So long story short: We need a high clocking CPU, that optimally has a nice Boost Clock on one or more cores, to be able to actively work as fast as possible with a responsive and snappy Viewport in CAD Applications.
Here are the currently highest clocking CPUs which will bring the most performance to your active work:
- Intel i9 10900K – 3.7 GHz base, 5.3 GHz Turbo Clock
- Intel i7 10700K – 3.8 GHz base, 5.1 GHz Turbo Clock
- Intel i9 9900K – 3.6 GHz base, 5.0 GHz Turbo Clock
- Intel i7 9700K – 3.6 GHz base,4.9 GHz Turbo Clock
- AMD Ryzen 9 3950X – 3.5 GHz base, 4.7 GHz Turbo Clock
- AMD Ryzen 9 3900X – 3.8 GHz base, 4.6 GHz Turbo Clock
- AMD Ryzen 7 3800X – 3.9 GHz base, 4.5 GHz Turbo Clock
- AMD Ryzen 7 3700X – 3.6 GHz base, 4.4 GHz Turbo Clock
These are all high-clocking CPUs that will give you a smooth working experience within your CAD Application.
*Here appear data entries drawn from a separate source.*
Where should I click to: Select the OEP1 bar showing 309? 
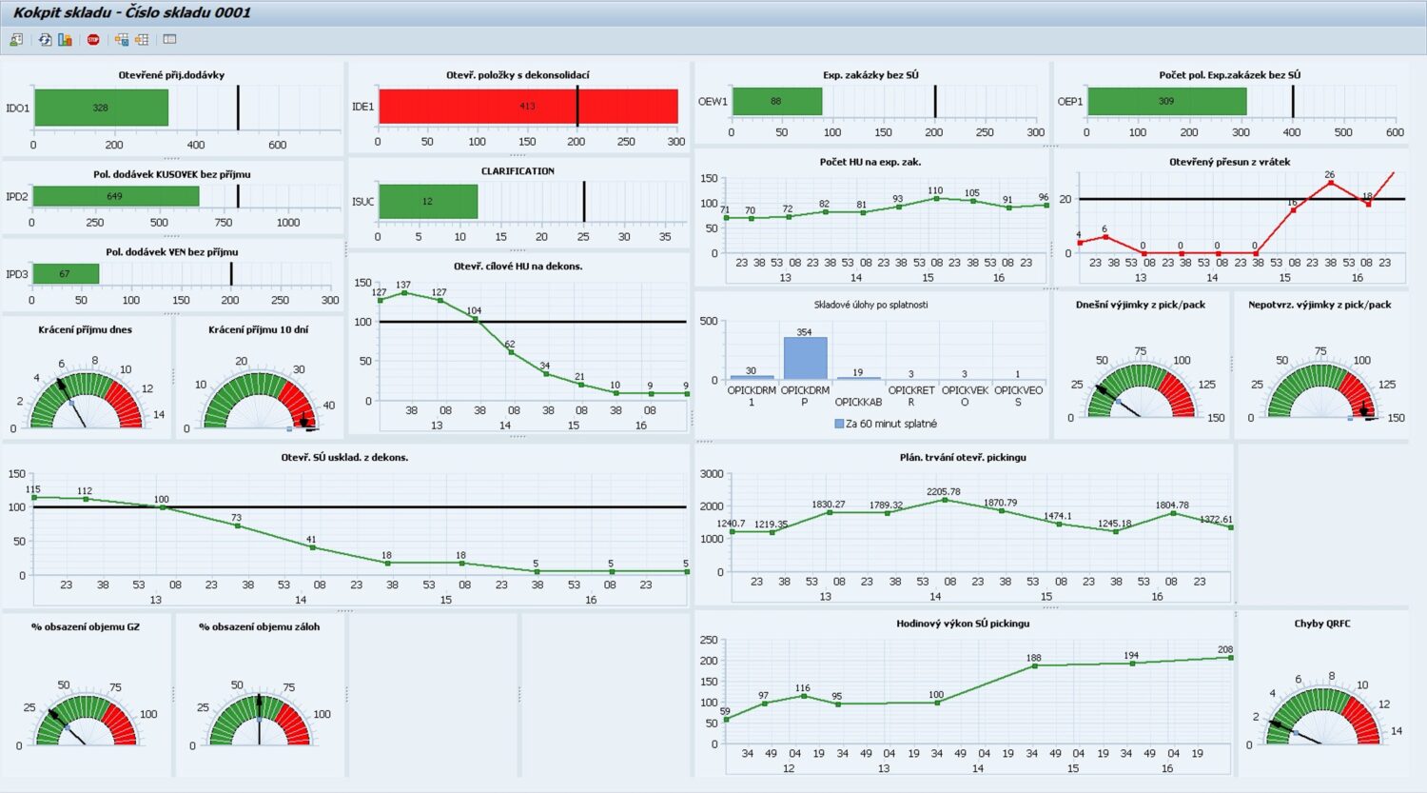[1166, 101]
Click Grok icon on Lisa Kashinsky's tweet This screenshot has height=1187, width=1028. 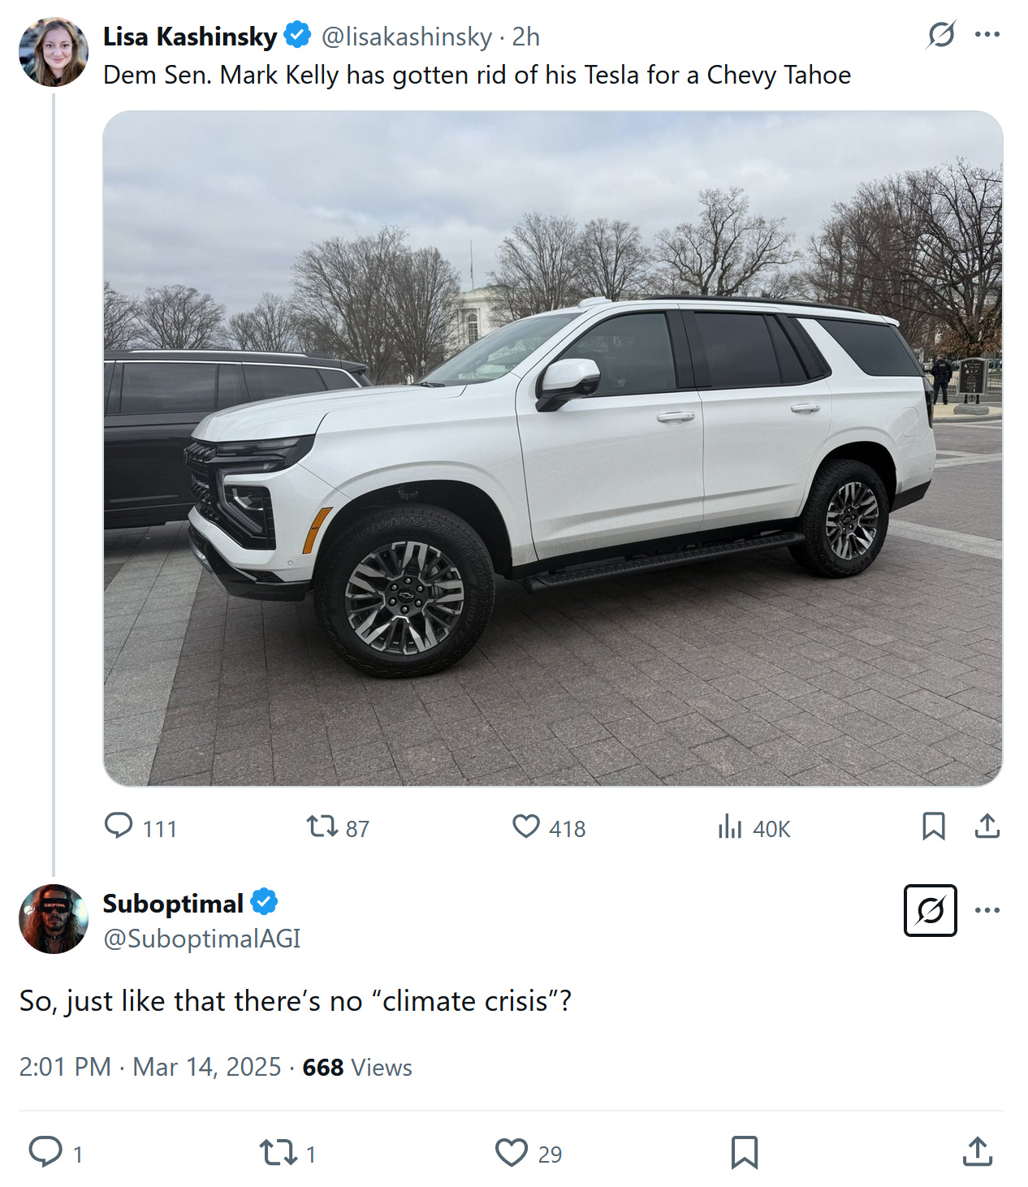(x=941, y=35)
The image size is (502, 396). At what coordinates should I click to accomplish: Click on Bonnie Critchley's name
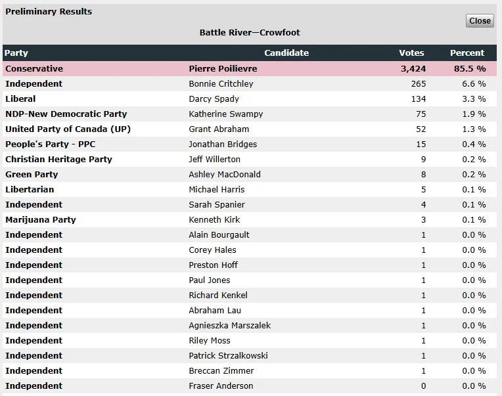(x=221, y=83)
What about Xeon or other “professional” CPUs?
What’s the deal with Xeon? It seems to be recommended very often on CAD Software Manufacturers Sites, so it should perform well, shouldn’t it?
Well, the thing with Xeon is, you usually trade Software and Driver certification, official Support and a high Price for Performance.
Intel Xeons are a lot pricier than the CPUs I listed above, their clocks are lower, IPC is lower & the Turbo Boost Clocks are lower.
BUT, Xeons have ECC Memory Support (Error Correcting memory) that can in very rare cases make your CAD Software a bit more stable.
Also, often times expensive CAD Software Manufacturers only offer support when you actually have a Xeons (that they recommend and then, of course, should also support) and not a mainstream or High-End-Desktop CPU.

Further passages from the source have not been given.